Superhero films, adapted from comic books, are ubiquitous in contemporary film. With the popularization of the Marvel and DC Comics universe on the screen, more and more films about supernatural heroes and villains are released each year. Among the gigantic canon of superhero films, The Dark Knight stands out as a particularly significant cinematic achievement, often topping critics' lists of the best superhero films of all time, but it is certainly not the first cinematic take on the Batman story.
Batman the character was created by Bob Kane and Bill Finger for DC Comics, and he first appeared in films in the 1940s: Batman, a 1943 serial starring Lewis Wilson, and Batman and Robin, a 1949 serial starring Robert Lowery. Another Batman film was released in 1966 starring Adam West, before Michael Keaton took on the role in the late 1980s and early 1990s in the films Batman and Batman Returns, both directed by Tim Burton. Between then and now, Kevin Conroy, Val Kilmer, and George Clooney all appeared as the caped hero, to varying levels of acclaim.
When Christopher Nolan helmed Batman Begins in 2005, many critics applauded a more adult approach to the material. In an article for The National Review in 2019, Kyle Smith wrote of the reinterpretation, "In 2005 Christopher Nolan set out to reverse the polarity of culture. He took a children’s genre — the comic-book superhero movie — and approached it with an adult sensibility. Batman Begins, directed and co-written by Nolan, was the first fully grown-up superhero movie, its maturity of both form and content unprecedented."
Still, there are others who are fatigued by the seeming interminability of the franchise.

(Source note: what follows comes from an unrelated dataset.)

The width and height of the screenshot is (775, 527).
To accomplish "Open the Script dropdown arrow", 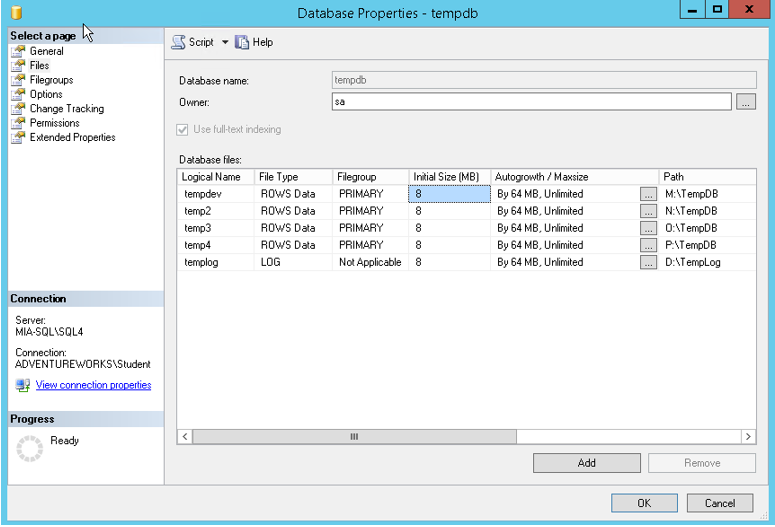I will click(x=225, y=42).
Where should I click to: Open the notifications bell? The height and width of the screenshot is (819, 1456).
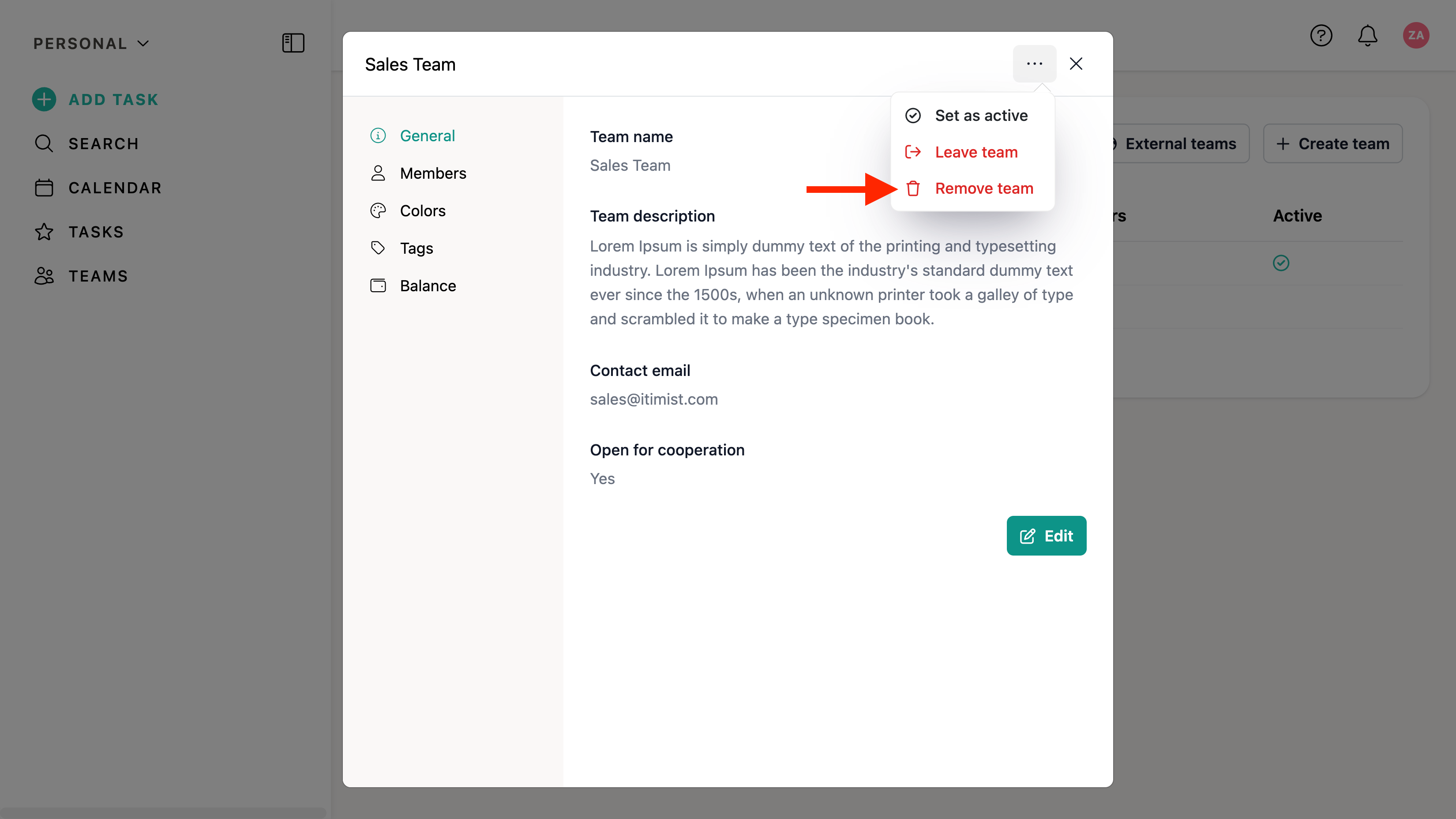[x=1367, y=36]
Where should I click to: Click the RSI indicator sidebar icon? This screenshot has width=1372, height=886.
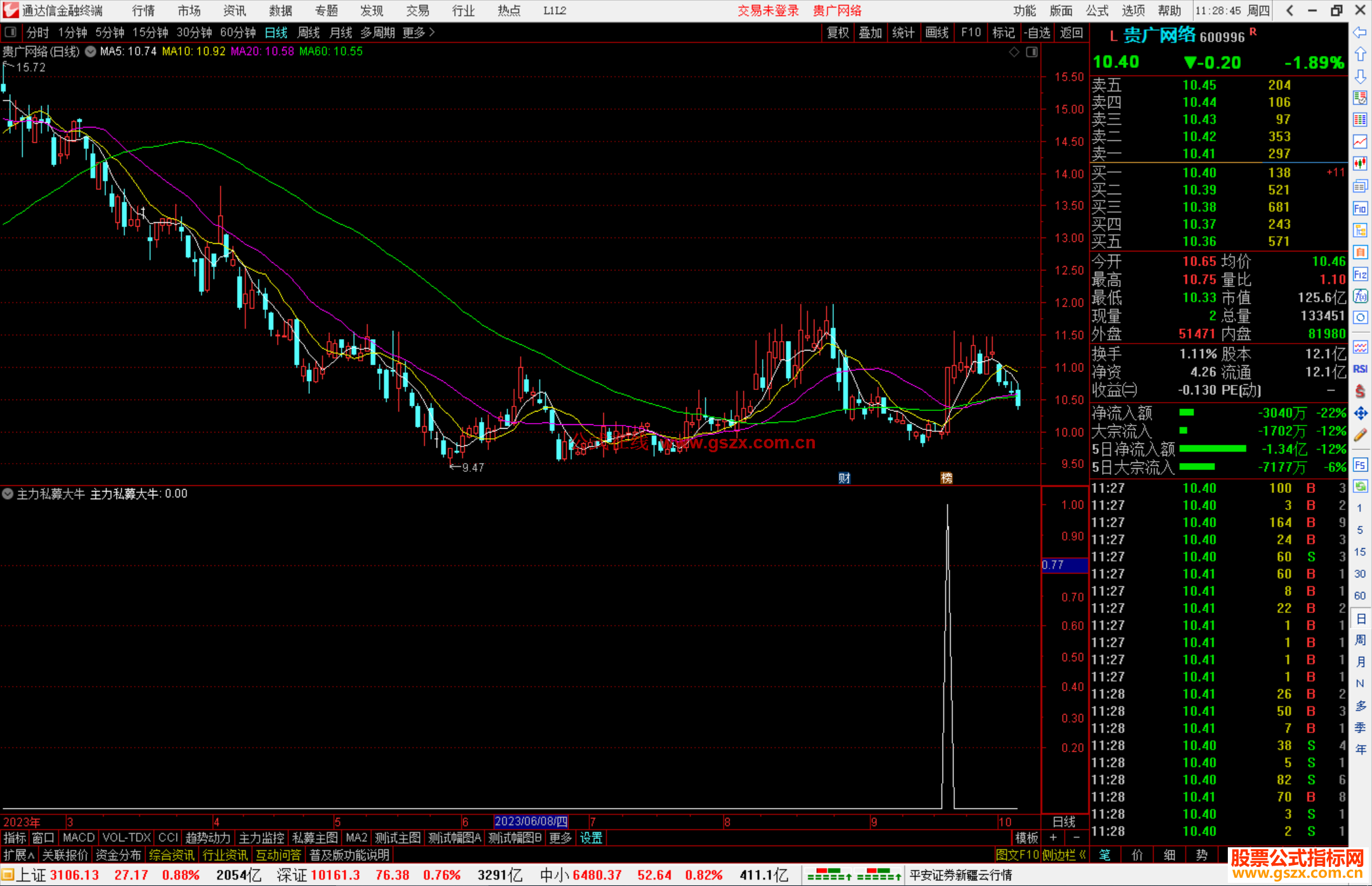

When it was announced that Robert Pattinson would take on the role in an upcoming 2021 Batman film, Drew Schwartz wrote an article for Vice about the culture's overexposure to the caped crusader. He wrote, "The Dark Knight trilogy was a towering achievement: Christopher Nolan indelibly changed our conception of what a superhero movie could be, cast aside the tropes and the pitfalls and elevated a pedestrian, commercial genre into something more. Something important. Something you might even call—when you look at an endlessly re-watchable movie like The Dark Knight—immaculate. But this is the point: He already did that. It is over. It has been done literally ten times, it has been done better than anyone has ever done it or will ever do it, and it is time to move on."